■ AVAILABLE RECORDS ■

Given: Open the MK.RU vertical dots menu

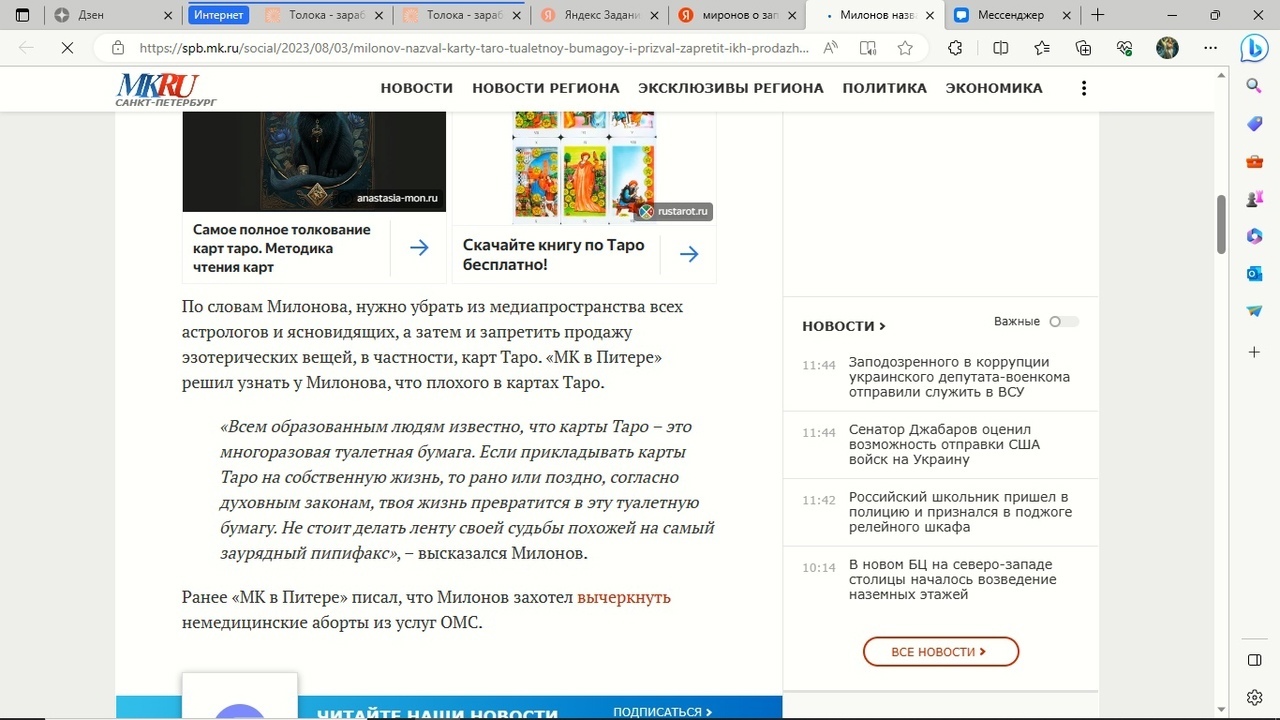Looking at the screenshot, I should coord(1083,88).
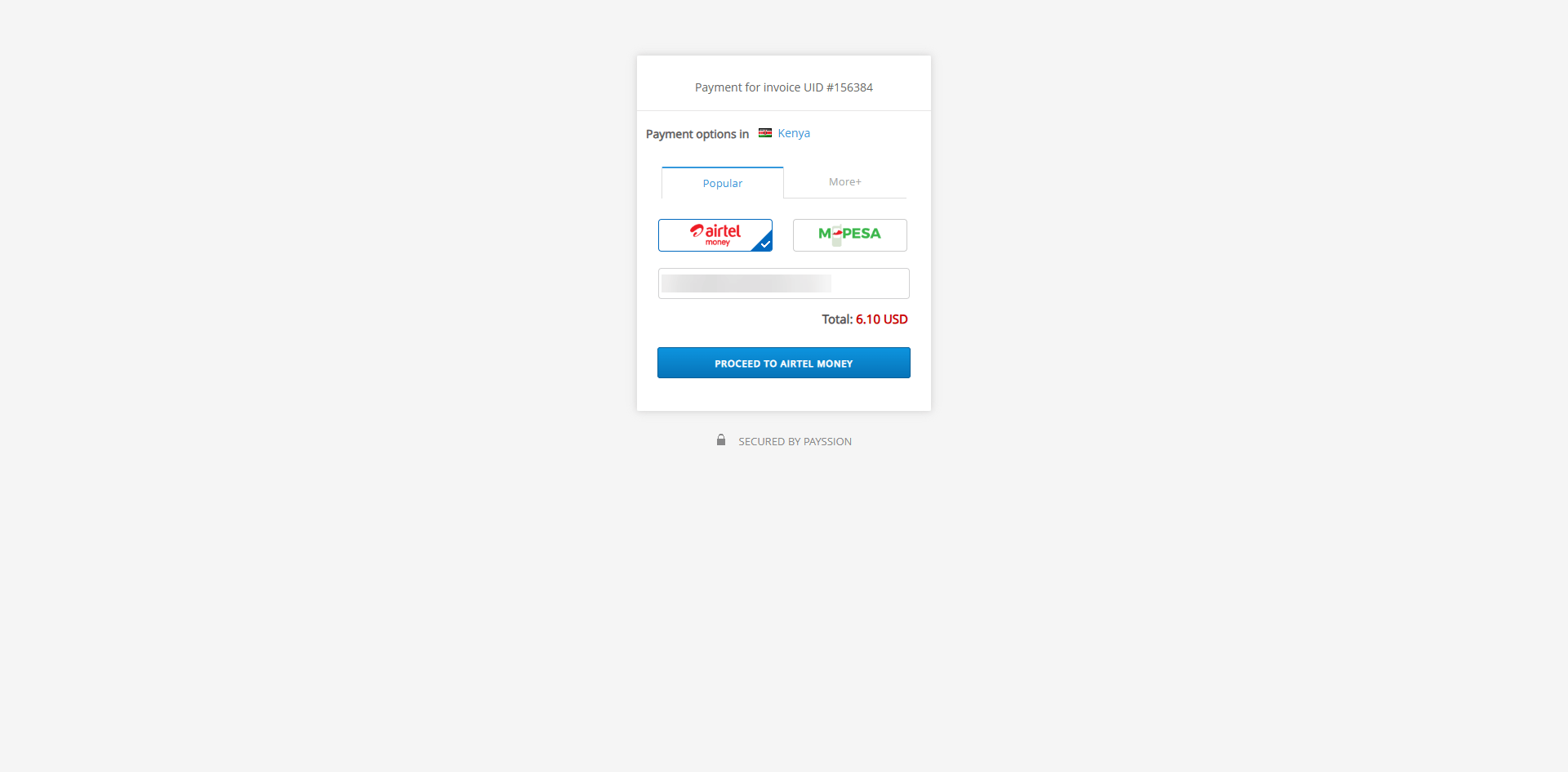Viewport: 1568px width, 772px height.
Task: Click the red Airtel swirl logo mark
Action: pos(697,231)
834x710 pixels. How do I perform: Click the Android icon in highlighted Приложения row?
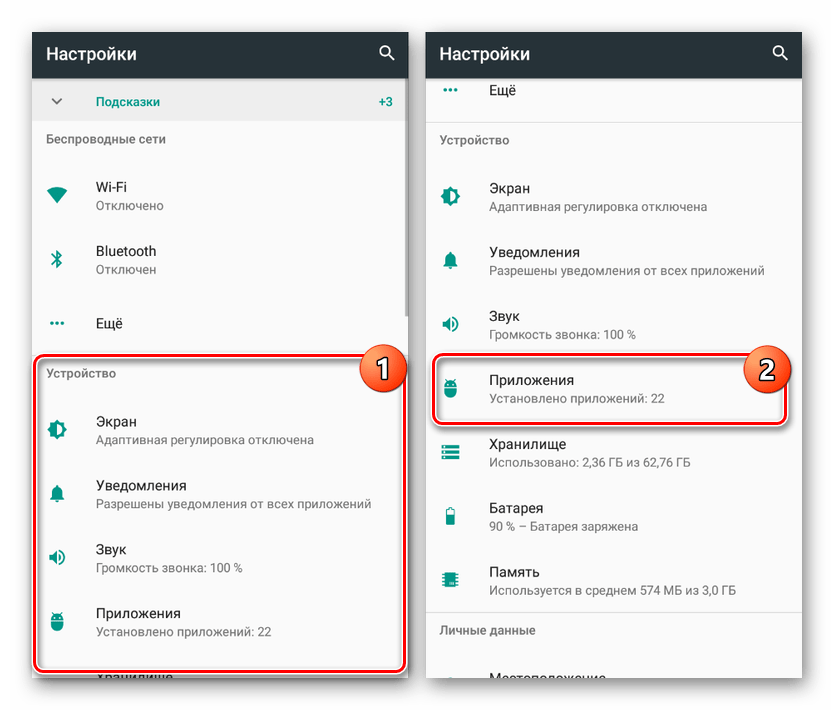click(x=451, y=388)
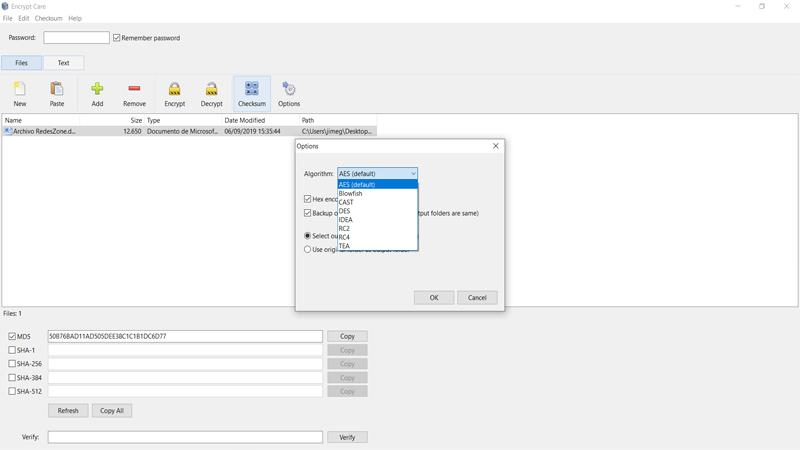
Task: Uncheck the MD5 checksum checkbox
Action: (12, 336)
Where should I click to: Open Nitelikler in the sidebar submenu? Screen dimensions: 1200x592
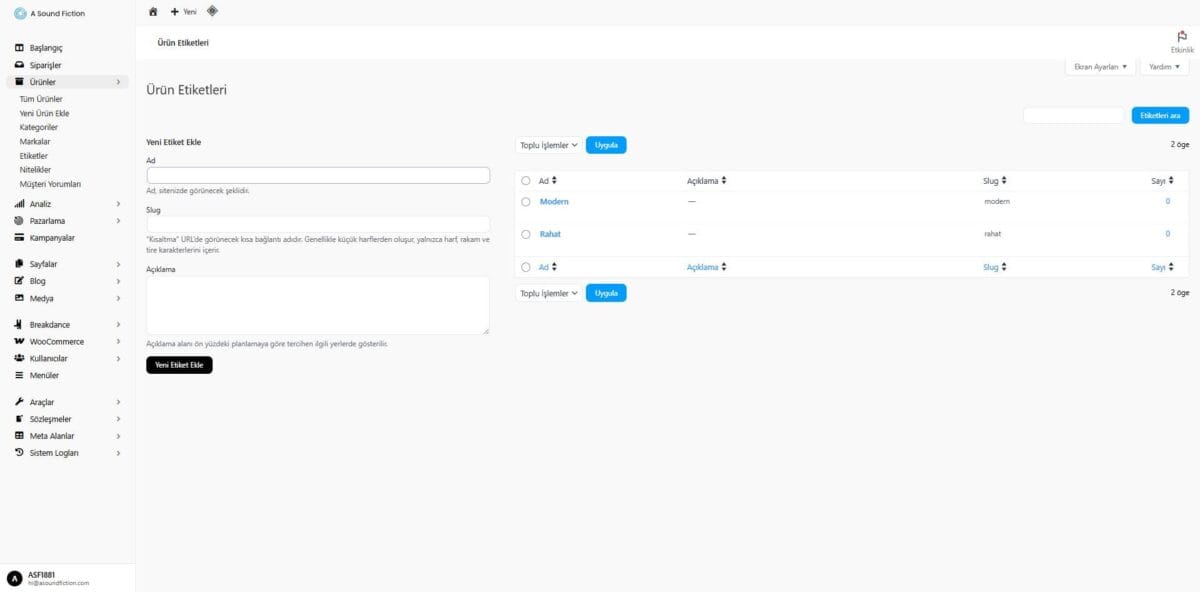pyautogui.click(x=35, y=170)
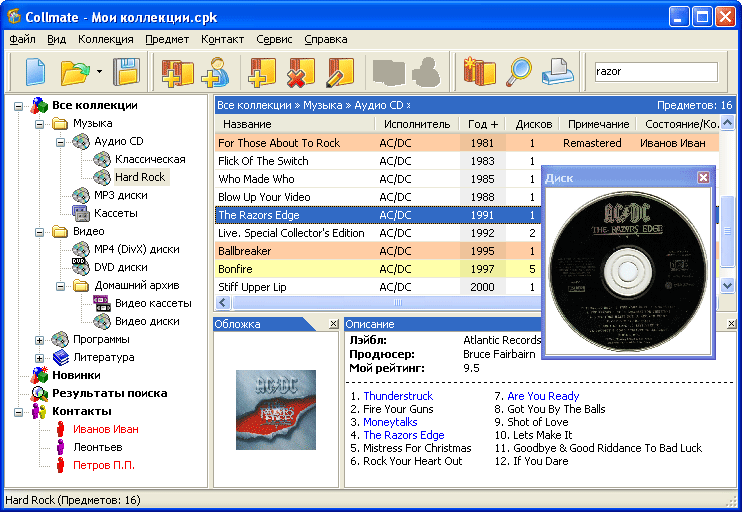Click the Thunderstruck track link
Screen dimensions: 742x512
pos(397,396)
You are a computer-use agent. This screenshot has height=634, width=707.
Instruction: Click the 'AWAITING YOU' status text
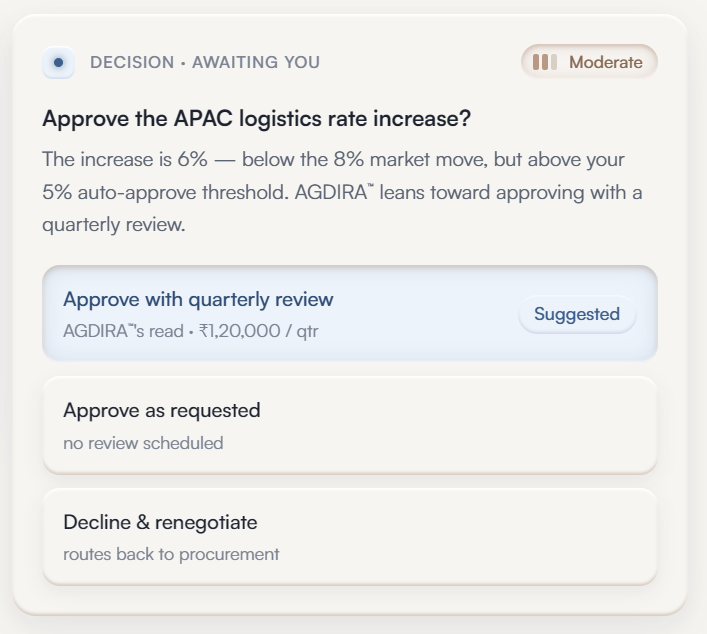click(x=256, y=62)
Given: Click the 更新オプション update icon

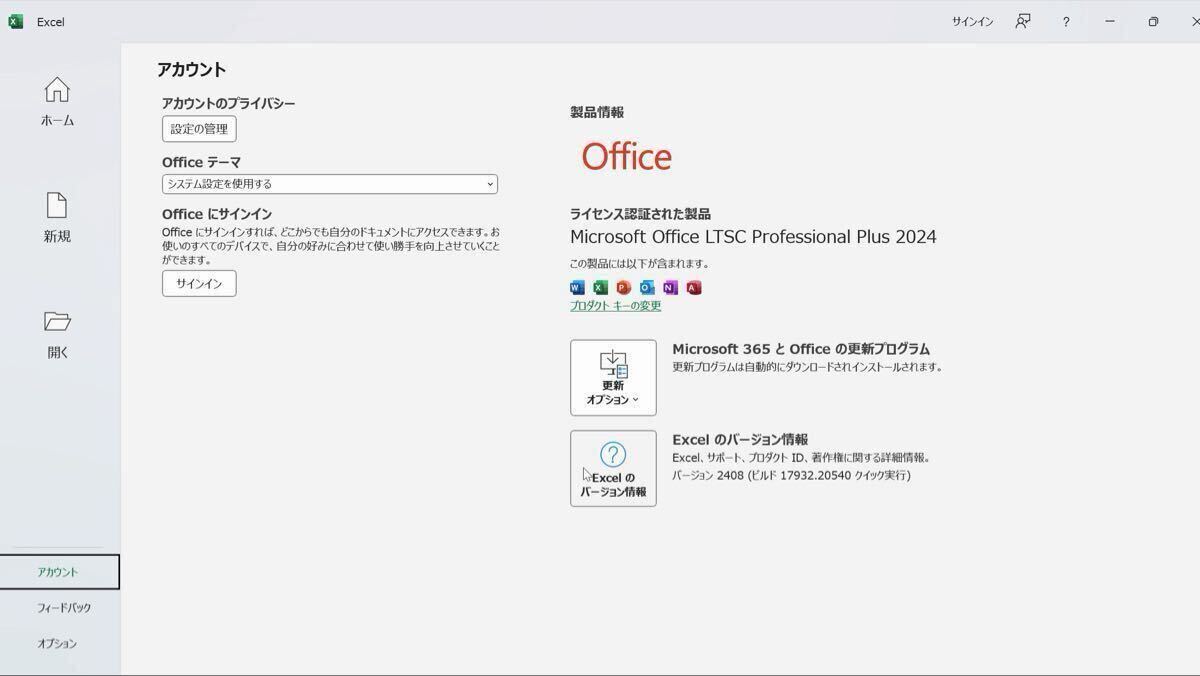Looking at the screenshot, I should [613, 365].
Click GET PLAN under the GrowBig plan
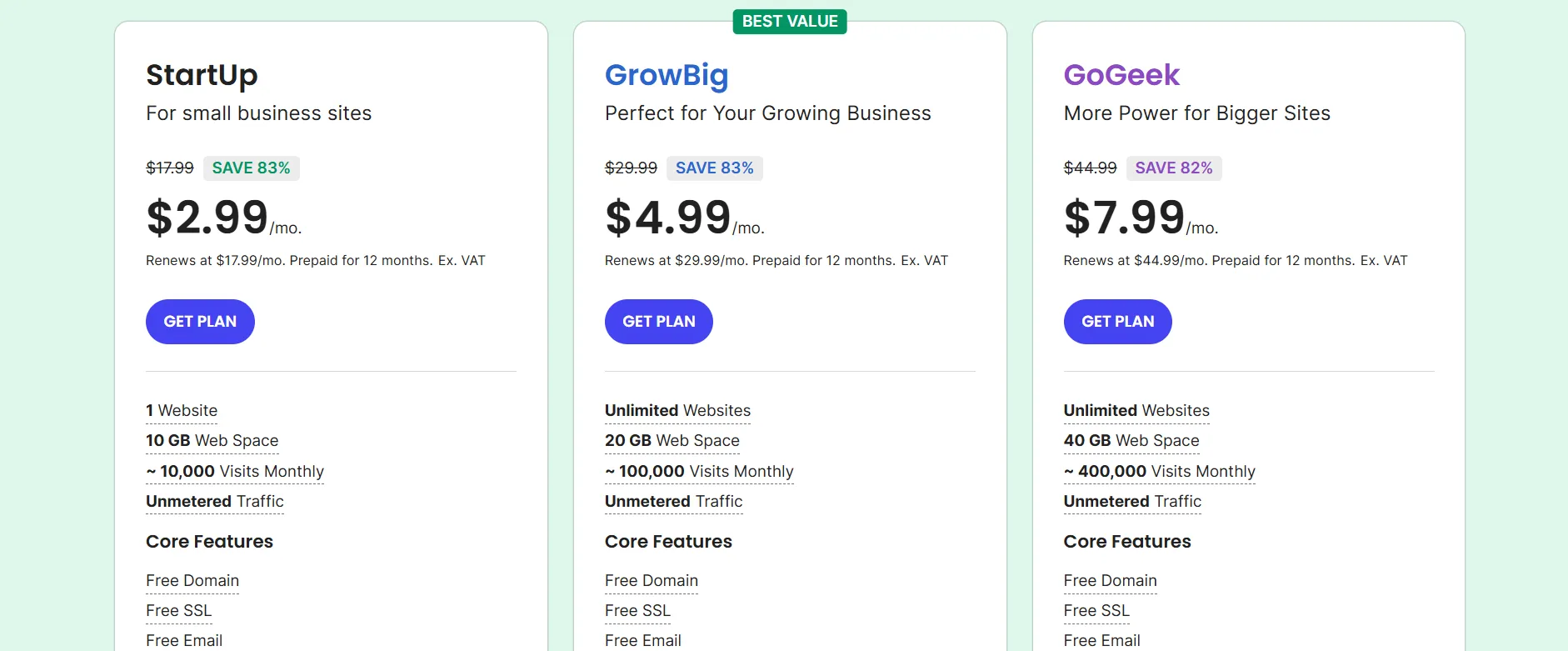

■ EXERCISE DETAILS ■
Write out nothing but the lines from the one with "834x710 pixels. How" through the last line of the entries, exactly as they stand; pictures are not part of the copy.

■ SOLUTION ■
834x710 pixels. How do I perform: Click the Android icon in highlighted Приложения row?
click(x=451, y=388)
Task: Uncheck the MD5 checksum checkbox
Action: (12, 336)
Where should I click to: Open Nitelikler in the sidebar submenu? Screen dimensions: 1200x592
pyautogui.click(x=35, y=170)
Click the Thunderstruck track link
Screen dimensions: 742x512
pos(397,396)
You are a computer-use agent. This screenshot has height=634, width=707.
Instruction: Click the 'AWAITING YOU' status text
click(x=256, y=62)
Given: Click the 更新オプション update icon

Looking at the screenshot, I should [613, 365].
Click GET PLAN under the GrowBig plan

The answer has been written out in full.